### Reading text
Updated July, 2020
How Sleep Deprivation Affects Your Heart
Sleep is essential for a healthy heart. People who don’t sleep enough are at higher risk for cardiovascular disease and coronary heart disease—regardless of age, weight, smoking and exercise habits. Getting enough good quality sleep is important if you want to lower you risk of these conditions.
It’s not completely clear why less sleep is detrimental to heart health, but researchers understand that sleeping too little causes disruptions in underlying health conditions and biological processes like glucose metabolism, blood pressure, and inflammation. The same may be true for oversleeping.
One of the reasons we know how vital sleep is to the heart is that patients with sleep apnea (which causes them to wake frequently throughout the night) often have compromised heart health. This is because without long, deep periods of rest, certain chemicals are activated that keep the body from achieving extended periods in which heart rate and blood pressure are lowered. Over time, this can lead to higher blood pressure during the day and a greater chance of cardiovascular problems. Many studies have shown the relationship between sleep apnea and cardiovascular disease. One found that over an eight-year period, men with severe sleep apnea were 58 percent more likely to develop congestive heart failure than men without the nighttime breathing disorder. But it doesn’t take a severe underlying sleep disorder to see effects on the heart. Poor sleeping (as a result of changing work schedules or poor sleep habits, for example) can put you at risk as well.
Heart health isn’t just a concern for older adults
Recent research has shown that too little sleep earlier in life could take its toll as well. For example, in one study, adolescents who didn’t sleep well were at greater risk for developing cardiovascular problems. Those teens had higher cholesterol levels, a higher body mass index, larger waist sizes, higher blood pressure, and an increased risk of hypertension. It’s easy to see how these alterations in childhood health could snowball into major concerns later on, and why it’s important to protect sleep at every age.

### Data section
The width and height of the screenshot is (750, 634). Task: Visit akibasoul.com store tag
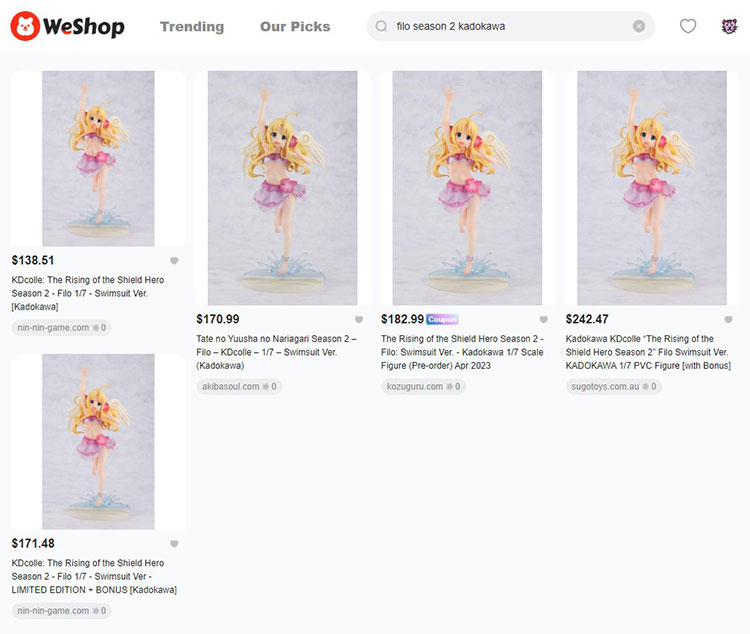[239, 387]
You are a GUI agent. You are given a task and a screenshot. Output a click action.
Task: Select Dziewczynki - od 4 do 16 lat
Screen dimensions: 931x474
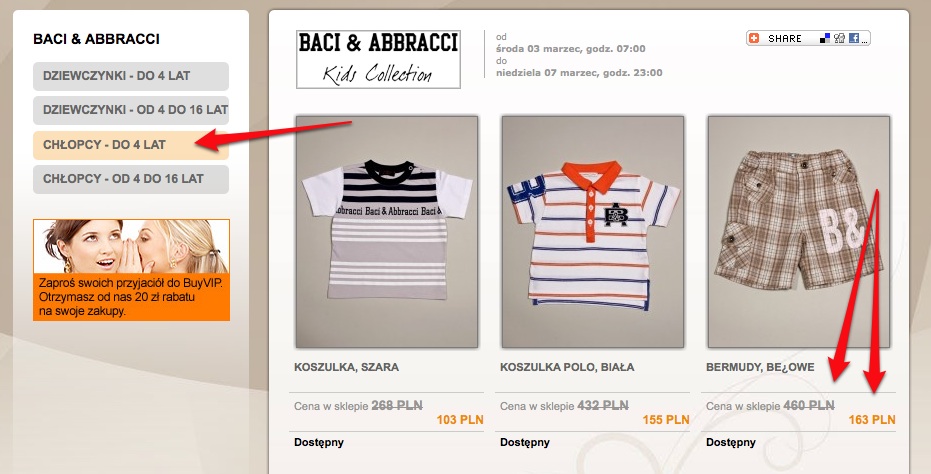coord(131,110)

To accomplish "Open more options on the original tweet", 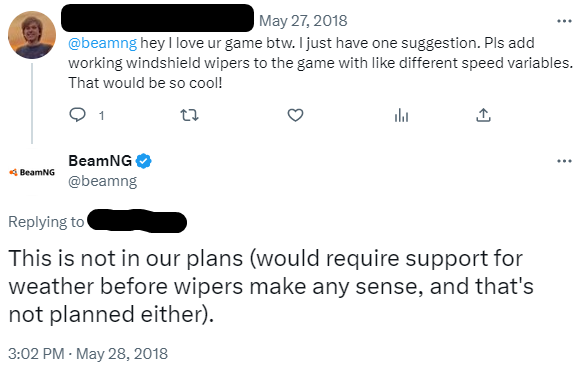I will tap(564, 21).
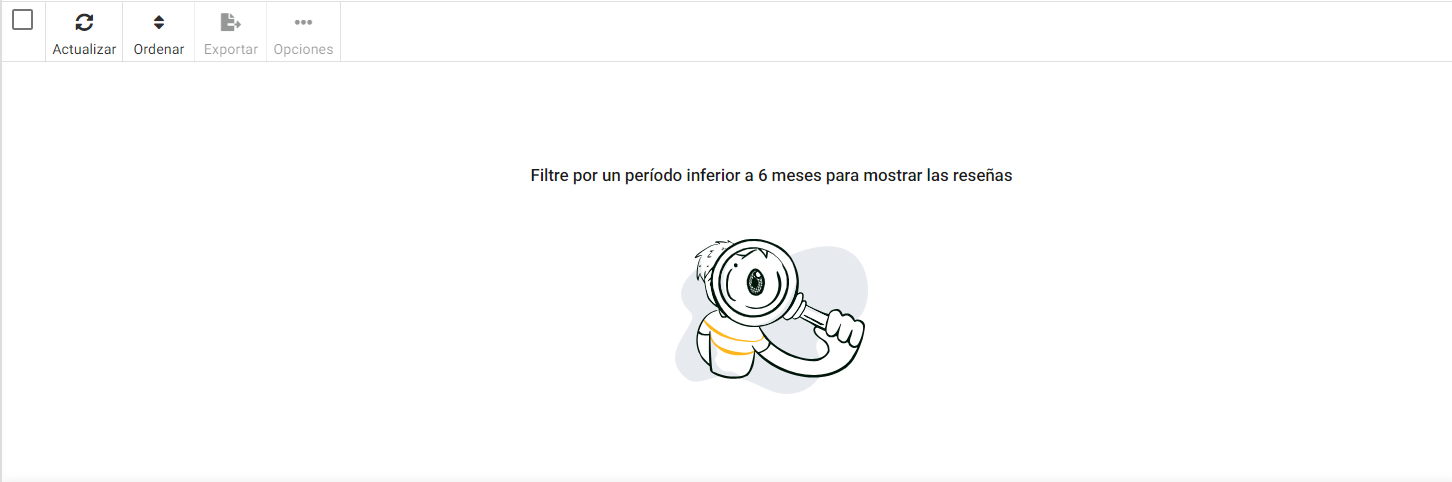The image size is (1452, 482).
Task: Click the 'Filtre por un período' message
Action: point(771,176)
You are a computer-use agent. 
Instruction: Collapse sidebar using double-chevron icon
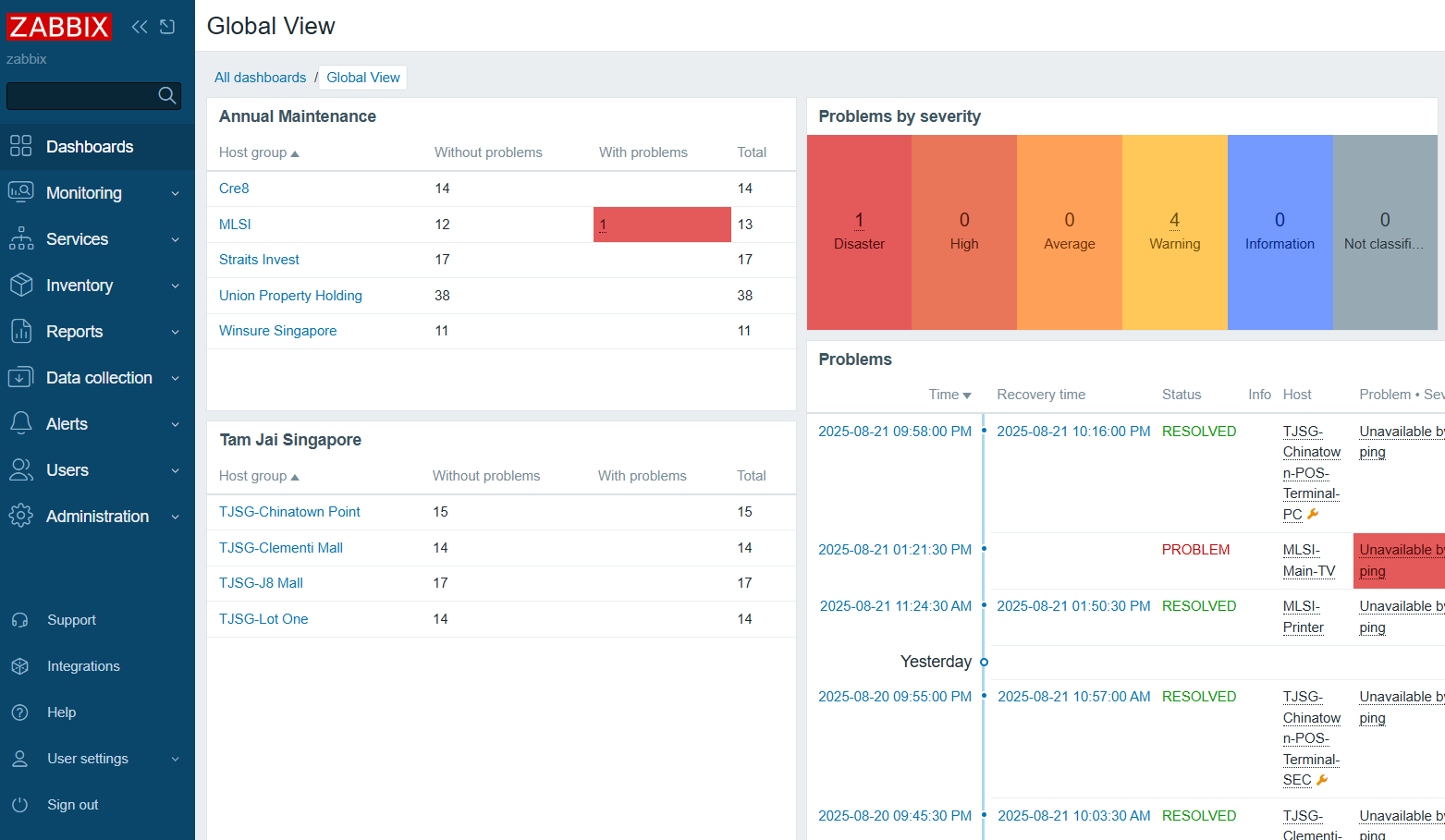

### Work item
Please reproduce the text on sleep deprivation and heart health word for word, from its first line to its last. The records were taken from a different source than the text about sleep and the heart.

### Your response
Updated July, 2020
How Sleep Deprivation Affects Your Heart
Sleep is essential for a healthy heart. People who don’t sleep enough are at higher risk for cardiovascular disease and coronary heart disease—regardless of age, weight, smoking and exercise habits. Getting enough good quality sleep is important if you want to lower you risk of these conditions.
It’s not completely clear why less sleep is detrimental to heart health, but researchers understand that sleeping too little causes disruptions in underlying health conditions and biological processes like glucose metabolism, blood pressure, and inflammation. The same may be true for oversleeping.
One of the reasons we know how vital sleep is to the heart is that patients with sleep apnea (which causes them to wake frequently throughout the night) often have compromised heart health. This is because without long, deep periods of rest, certain chemicals are activated that keep the body from achieving extended periods in which heart rate and blood pressure are lowered. Over time, this can lead to higher blood pressure during the day and a greater chance of cardiovascular problems. Many studies have shown the relationship between sleep apnea and cardiovascular disease. One found that over an eight-year period, men with severe sleep apnea were 58 percent more likely to develop congestive heart failure than men without the nighttime breathing disorder. But it doesn’t take a severe underlying sleep disorder to see effects on the heart. Poor sleeping (as a result of changing work schedules or poor sleep habits, for example) can put you at risk as well.
Heart health isn’t just a concern for older adults
Recent research has shown that too little sleep earlier in life could take its toll as well. For example, in one study, adolescents who didn’t sleep well were at greater risk for developing cardiovascular problems. Those teens had higher cholesterol levels, a higher body mass index, larger waist sizes, higher blood pressure, and an increased risk of hypertension. It’s easy to see how these alterations in childhood health could snowball into major concerns later on, and why it’s important to protect sleep at every age.